The time-tested method of repelling locusts from crops in East Africa is to bang on a metal bucket and whistle loudly. When swarms afflict five countries and swell to the size of Moscow, more drastic measures are needed.
In Kenya, police facing the country’s largest outbreak in 70 years have fired machine guns and tear gas into swarms in an effort to prevent them from consuming fields. Ethiopia is spraying pesticide from small planes to displace hovering throngs, though swarms have forced passenger jets in the region to make emergency landings.
In Eritrea and Djibouti, teams in the hundreds are chasing swarms with hand-held pesticide pumps and truck-mounted sprayers.
The rising number of desert locusts presents an unprecedented threat to food security and livelihoods in the Horn of Africa, the United Nations Food and Agriculture Organization said on Wednesday.
“This has become a situation of international dimensions that threatens the food security of the entire subregion,” Qu Dongyu, director-general of the FAO said last week.
Desert locusts—the most devastating of all locust species—can consume their weight in food each day. Swarms potentially containing hundreds of millions of insects each can travel over 90 miles a day; a swarm the size of Manhattan can consume as much food in a day as the population of the New York tri-state area said FAO locust expert Keith Cressman. Some swarms are far bigger.
Desert locusts are breeding again in Africa, threatening more infestations
If the outbreak isn’t controlled and conditions remain favorable for breeding, it could reach 30 countries in Africa and Asia, the U.N. said.
“This is a more serious emergency than we had earlier anticipated,” said Guleid Artan, the climate prediction director at East Africa’s Intergovernmental Authority on Development. “More locust swarms are entering northern Kenya daily and at this rate they could soon spread into Uganda and South Sudan.”
Extreme weather is behind the infestation, according to the U.N. East Africa experienced abnormally heavy rains late last year, flooding regions that are normally semiarid. Such conditions are favorable for locust breeding, which can grow substantially if not disrupted—a challenge in cash-strapped countries contending with insurgencies and other security challenges. Continued breeding in some areas is already deepening the crisis.

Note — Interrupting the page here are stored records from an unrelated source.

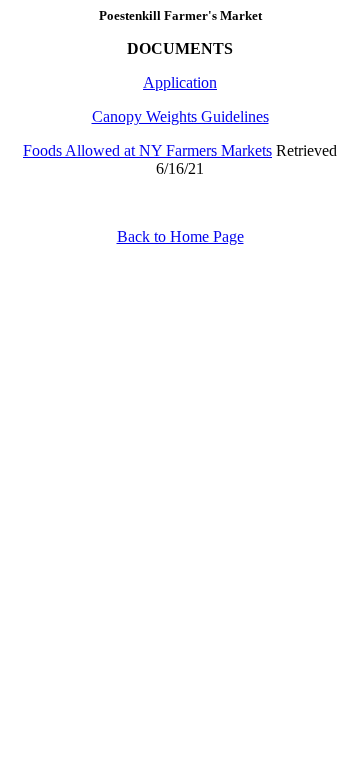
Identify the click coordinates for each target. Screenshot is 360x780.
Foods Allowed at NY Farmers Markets (147, 150)
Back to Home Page (180, 236)
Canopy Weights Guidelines (180, 116)
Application (180, 82)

Swarms entered Kenya in late December from Somalia, where security challenges had left a large breeding area uncontrolled. When the swarms crossed the border, relief officials said, residents in the Kenyan county of Wajir started shouting, whistling and drumming to scare the insects away.
The efforts forced the initial swarm to retreat. But a day later, larger swarms returned, clouding the sky. Police units fired tear gas and bullets but the locusts didn’t disperse. Locusts have continued to spread; this week, the swarms moved to around 90 miles east of the capital, Nairobi, alarming the region’s corn and fruit growers, local officials said.
The U.N. estimates that 23.6 million people in the region are already facing food shortages due to rains, insecurity and now locust infestation. Some 8.4 million people in Ethiopia alone may need food aid because of crop losses from the locusts, the U.N. warned.
Aerial spraying is the only effective method to reduce locust numbers, according to the U.N., which said it needed more than $70 million from donors to address the crisis.
Spraying, expensive and dangerous in areas where there are militants operating, has so far covered less than a third of affected areas, according to East Africa’s Intergovernmental Authority on Development.
In Ethiopia, Africa’s second-most populous nation, locusts have invaded around 700 square miles of cropland, pastures and forests, in the country’s largest infestation this century. Less than 10% of the affected area has been sprayed, according to FAO data. Spraying in grazing areas is particularly challenging as it can take days for herders to move their livestock out of the way.
Ethiopia and Kenya need at least two more spray planes, while no such control measures have been possible in war-afflicted Somalia.
The nexus of the locust breeding is around the Red Sea plains in the borderlands between Sudan and Eritrea.
If unchecked, the locust swarms could grow by 500 times by June, when drier weather is expected to slow breeding, according to the FAO.
Kenyan officials have attempted to play down the impact. The agriculture minister, Peter Munya, said this week that only five swarms remained and the government was in control of the situation.
Locust swarms move quickly, shifting location and shape, making infestations challenging to control.
For Kenya, sub-Saharan Africa’s second-largest exporter of fruits and vegetables after South Africa, the stakes are high. Effects from a 2018 drought followed by flooding last year slashed Kenya’s main grain harvest by around a third, pushing up food prices and stirring unrest in poorer pastoral communities. Economic growth slowed to 5.8% last year from 6.3% in 2018, weighed down in part by the decline in agricultural output.
A major locust outbreak in northern Africa between 2003 and 2005 cost nearly $600 million to control, including some $90 million in food aid distributed to affected nations, according to the U.N. Post-harvest losses topped an estimated $2.5 billion, the U.N. said.
“We need to deal with the locust invasion now,” said an FAO spokeswoman. “And also take forward-looking action to protect rural livelihoods and safeguard food security.”